Kepala Bidang (Kabid) Tata Lingkungan DLH Konsel, Suyetno mengatakan, PT WIN sendiri memang sudah mengantongi dokumen analisis mengenai dampak lingkungan (Amdal) yang diterbitkan sejak 2014 silam.

“Ada amdalnya, itu terbit kurang lebih tahun 2014 kalau ndak salah ya, tapi yang jelas ada amdalnya,” tuturnya.

Mengenai penolakan masyarakat, lanjut Suyetno menerangkan, memang didalam amdal itu sudah ditentukan perkiraan dampak daripada aktivitas penambangan baik di area pemukiman warga maupun diluar dari pemukiman warga.

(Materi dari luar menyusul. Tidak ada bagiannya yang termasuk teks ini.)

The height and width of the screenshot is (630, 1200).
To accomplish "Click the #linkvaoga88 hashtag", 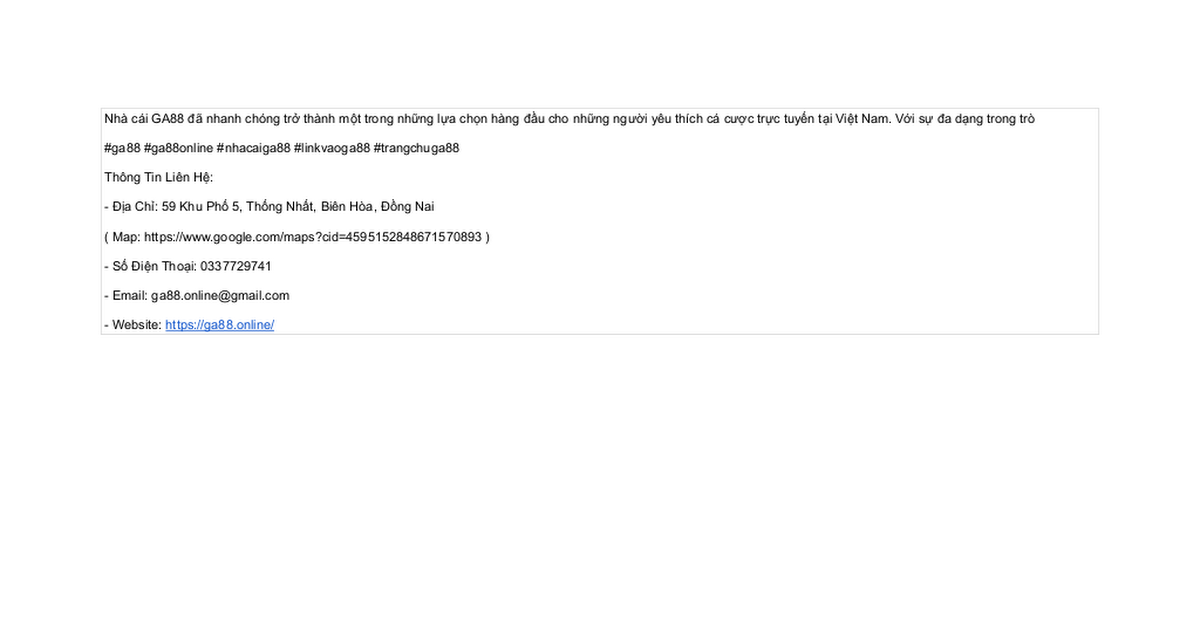I will point(331,148).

Mestinya perusahaan lebih bijak dalam menjalankan usaha pertambangannya, apalagi menambang dekat dengan pemukiman. Padahal, aturannya sudah sangat jelas, jarak penambangan dengan pemukiman warga kurang lebih 500 meter.

Sehingga, DLH Konsel tidak membenarkan adanya aktifitas penambangan di dekat pemukiman. Pastinya akan mengganggu aktifitas masyarakat sekitar.

“Secara pribadi dan institusi ya tidak dibenarkan, masuk diperkampungan menambang, ada rumah warga dan akan mengganggu aktifitas masyarakat. Makanya PT WIN ini indikasi pelanggaran kuat, karena kegiatan menambangnya meresahkan masyarakat,” tuturnya.

Walaupun pelanggaran sudah didepan mata dilakukan PT WIN dengan melakukan aktivitas penambangan di perkampungan, tetapi kata Suyetno pihaknya tidak serta merta langsung menyimpulkan bahwa itu sebuah pelanggaran.

Untuk memastikan ada dan tidaknya pelanggaran lingkungan disitu, DLH mesti lebih dulu turun melakukan pengkajian serta peninjauan lapangan. Paling lama, lima hari kerja untuk bisa menghasilkan kesimpulan.

Namun yang menjadi kendala, kebijakan pengawasan sudah diambil alih oleh pusat sejak 2020 lalu. Sehingga kewenangan pengawasan bukan lagi di daerah.

“Sejak 2020, daerah sudah tidak lagi melakukan pengawasan pasca diambil alih pusat. Tetapi kadang kami turun ketika ada laporan dari masyarakat,” katanya.

error: Dilarang Keras Copy Paste!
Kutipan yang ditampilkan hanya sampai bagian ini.